One Green Bottle review – apocalyptic farce mixes Beckett with kabuki

Kathryn Hunter (Boo) in One Green Bottle
Playful patriarch … Kathryn Hunter (Boo) in One Green Bottle at Soho theatre, London. Photograph: Tristram Kenton for the Guardian

Hideki Noda is a master of the theatrical endgame. In his 2012 show The Bee, a man’s family are taken hostage by an escaped convict so the man duly kidnaps the convict’s family. In this apocalyptic farce – the third of three Noda plays to be staged by Soho theatre, all starring the ever-playful Kathryn Hunter and all cast against gender – the family home becomes a prison of their own making.

Kathryn Hunter (Boo), Hideki Noda (Bo) and Glyn Pritchard (Pickle) in One Green Bottle
Spot-on … Kathryn Hunter (Boo), Hideki Noda (Bo) and Glyn Pritchard (Pickle). Photograph: Tristram Kenton for the Guardian

Hunter plays family patriarch Boo, the self-styled “legend of the classical stage” clinging to more than 600 years of Noh history. He is going out for the evening but wife Bo (Noda, who also directs) and daughter Pickle (Glyn Pritchard) also have appointments and are just as determined to leave the house. But with Princess the dog about to give birth, somebody has to stay home for the evening. Who is it going to be?

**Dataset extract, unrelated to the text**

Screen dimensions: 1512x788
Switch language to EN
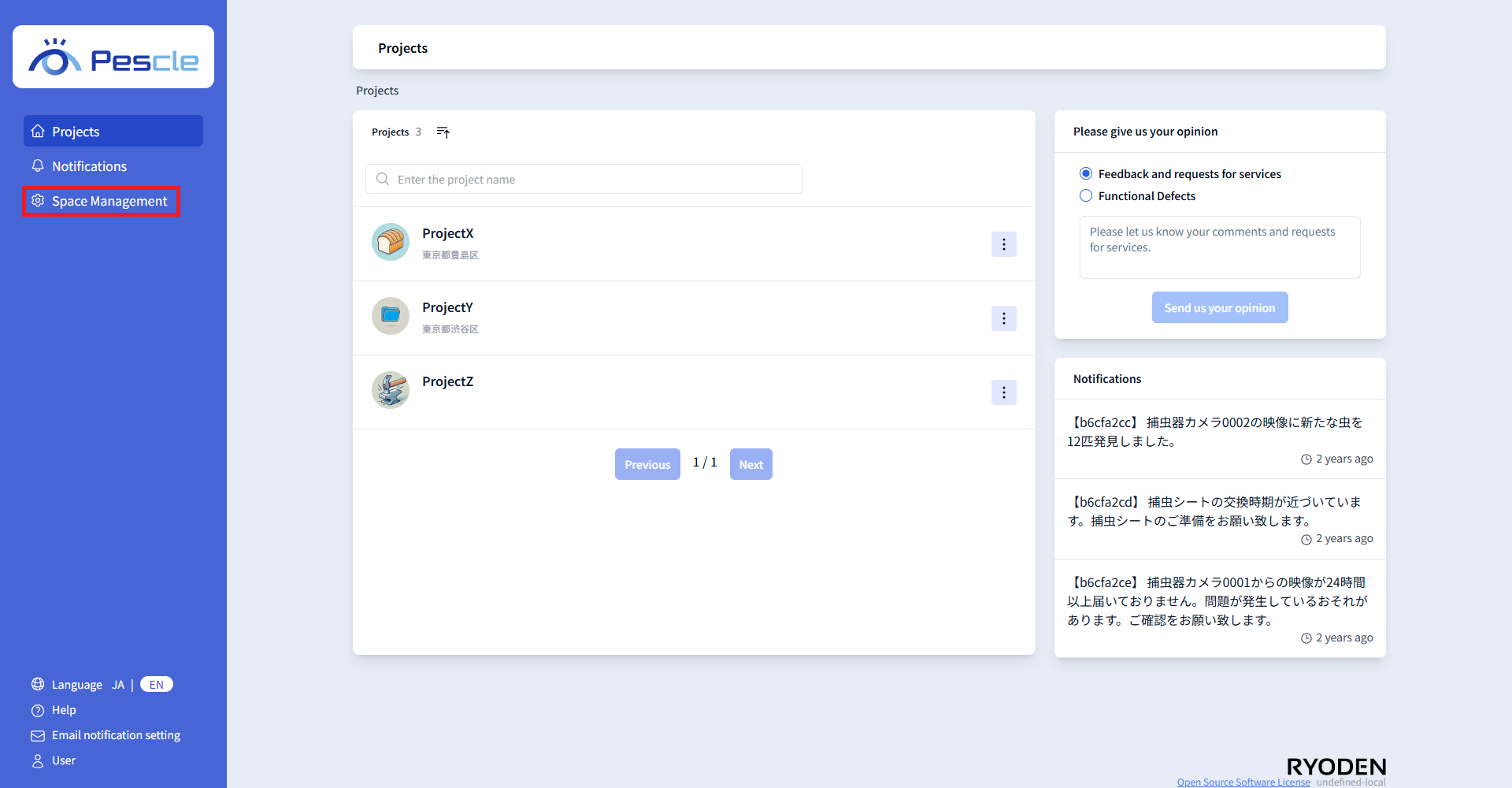point(157,685)
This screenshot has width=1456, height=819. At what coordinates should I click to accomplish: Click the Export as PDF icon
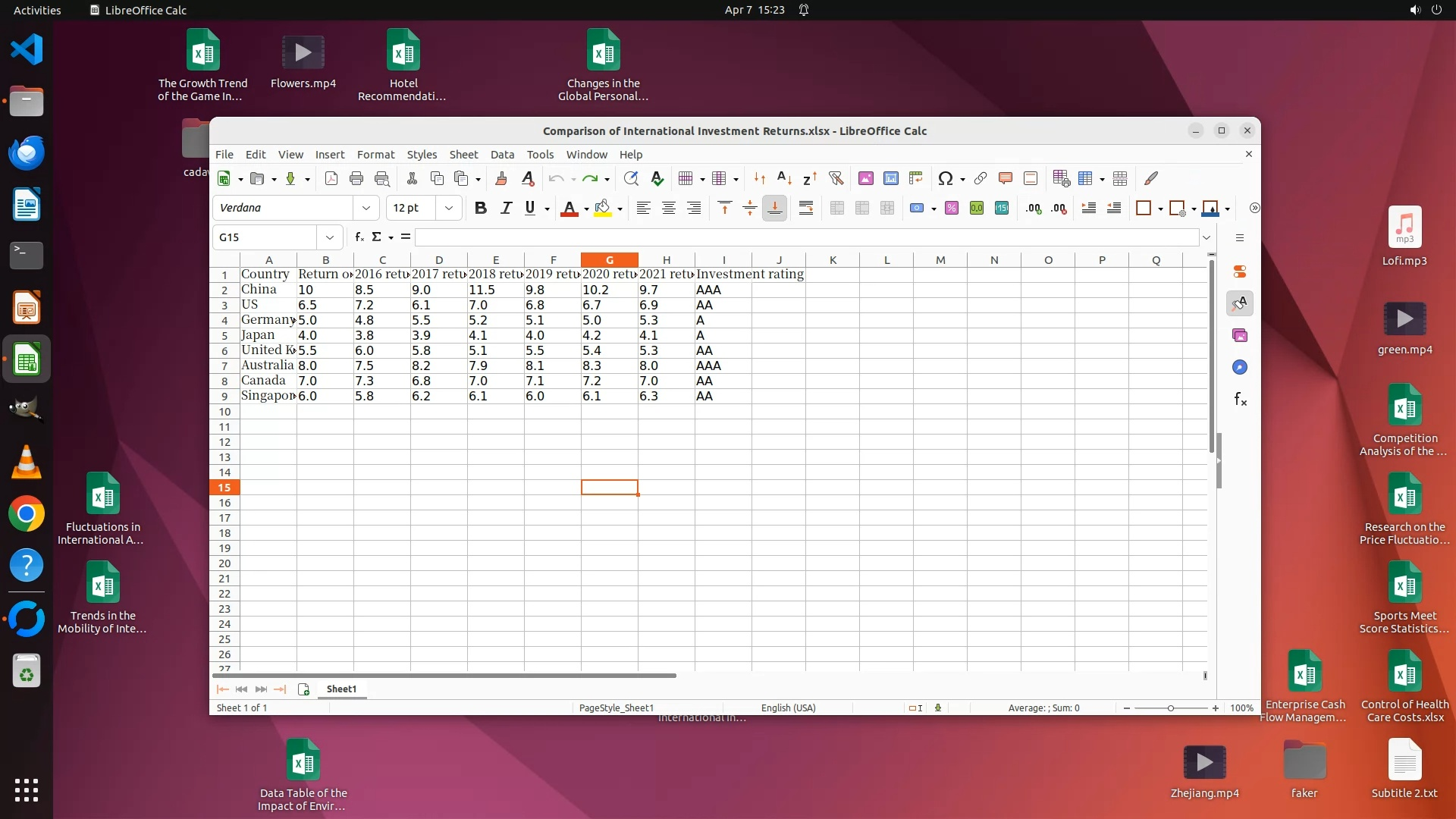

Drawing on the Noh theatre tradition and featuring live musical accompaniment from Japanese kabuki musician Denzaemon Tanaka XIII, this is as strange and dislocating an evening as you can currently find in London. It’s like watching a heightened Ray Cooney farce crossed with Beckett and overlaid with a heavy veneer of Japanese cultural references.

It is distinctly odd, and yet in the end oddly moving, too, as the entire family’s failure to take responsibility for the future has appalling consequences. The performances are spot-on, and if the outlandishness of the comedy sometimes veers dangerously close to being irritating, the piece earns its ending as it demonstrates the madness of standing your ground and refusing to give an inch.